Hello @Anaisdg thanks a lot its works now, I tried on Influxdb and it worked fine, but currently I am implementing that on Grafana unfortunately it doesn’t work there, I might use Influxdb it self for alerting I guess.

1 Like

@Amanuel_Elhanan,
Thanks for the update. Yah you have to use InfluxDB for that type of tasks and alerting. Do you mind telling me more about your use case? I’m always curious to learn about what users are doing with InfluxDB, but people usually just want to get help and go :stuck_out_tongue:

No, I won’t leave like that :joy:
What I am trying to achieve is, that I have some web applications that are running on different servers, such as collabora online office, Nextcloud, Turn server… and I wanted to monitor them and get alerts when they are not responding. Currently, I am using http_response to get their status, and if their status_code is not 200 am sending an alert to my telegram group through grafana’s contact point setup. Everything else working fine but when the server it self is down, there is nothing sent to influxdb as a result grafana won’t show any result for that system.
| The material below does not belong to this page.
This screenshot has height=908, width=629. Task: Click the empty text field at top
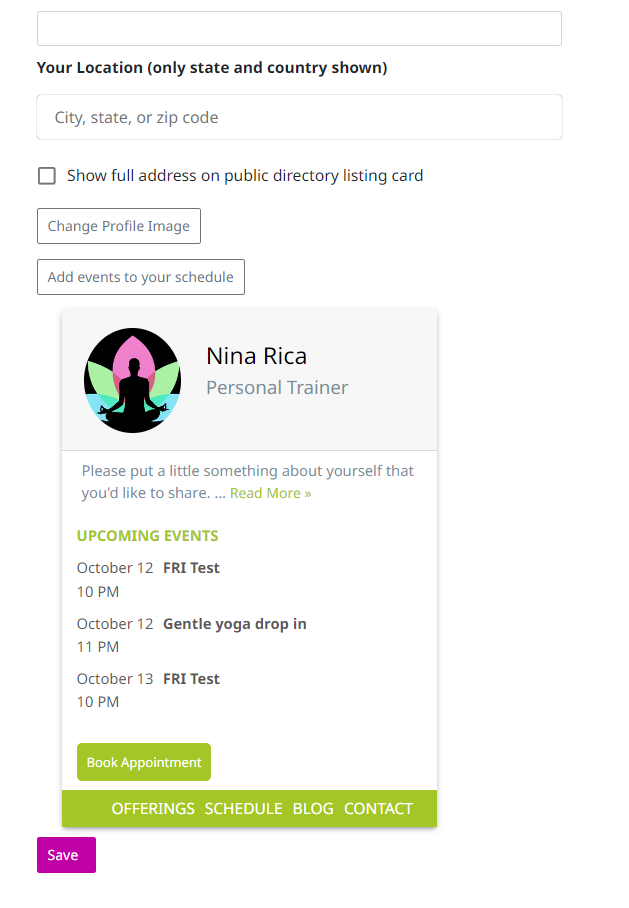(x=299, y=28)
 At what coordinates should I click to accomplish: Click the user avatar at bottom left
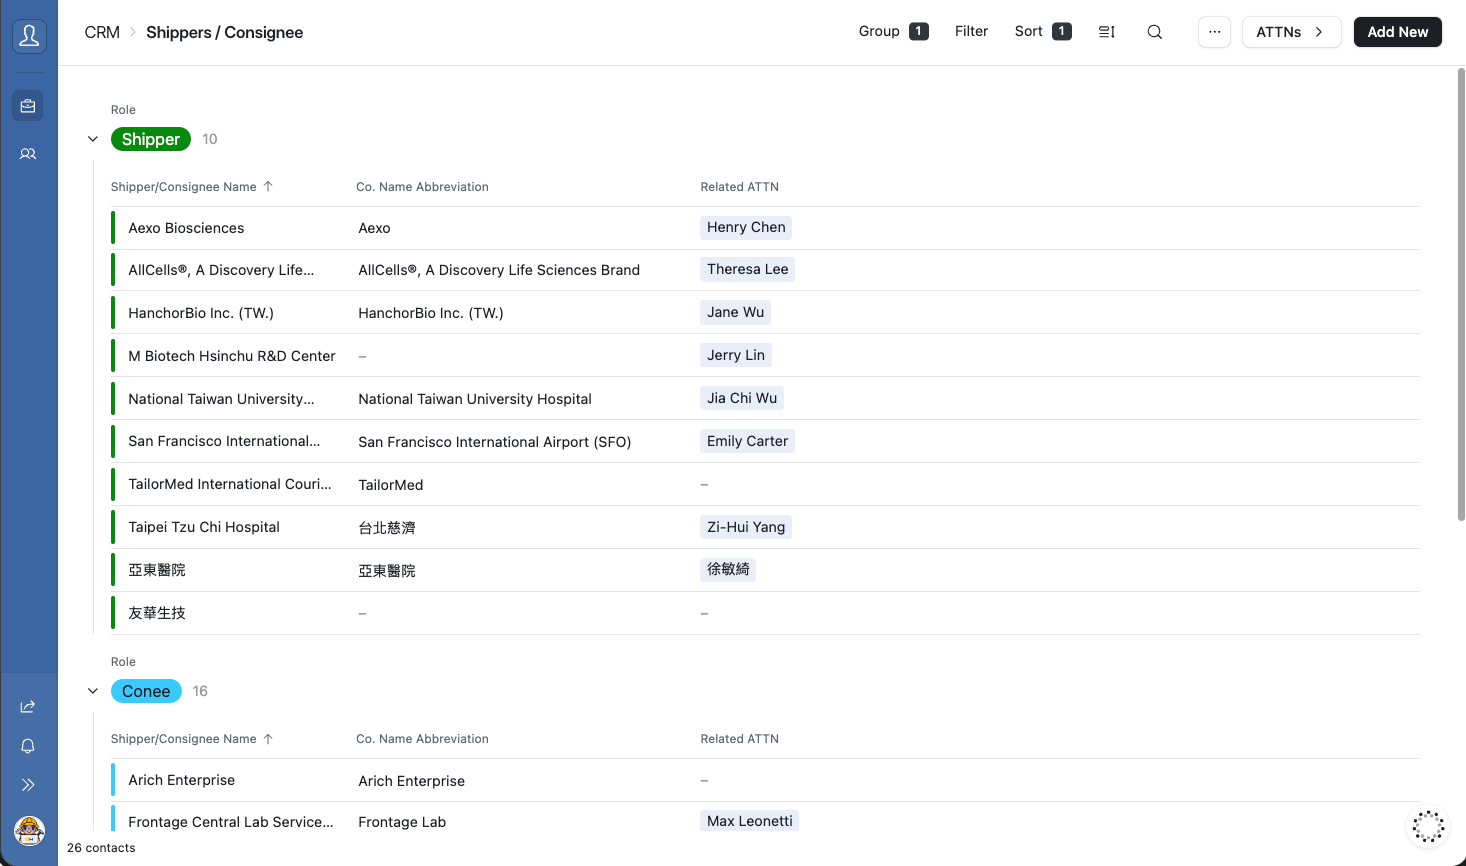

Since I can’t use the same influxdb script on grafana’s alert policy am thinking of using other measurements to like uptime to monitor the systems.

hello, @Anaisdg am sorry to bring this up again.
I really kinda need this thing to work on grafana, I know as you mentioned I can monitor servers that are down inside influxdb but I need telegraf to send a status of the server to Grafana when it’s down. Should I mention this thing to Grafana or Telegraf?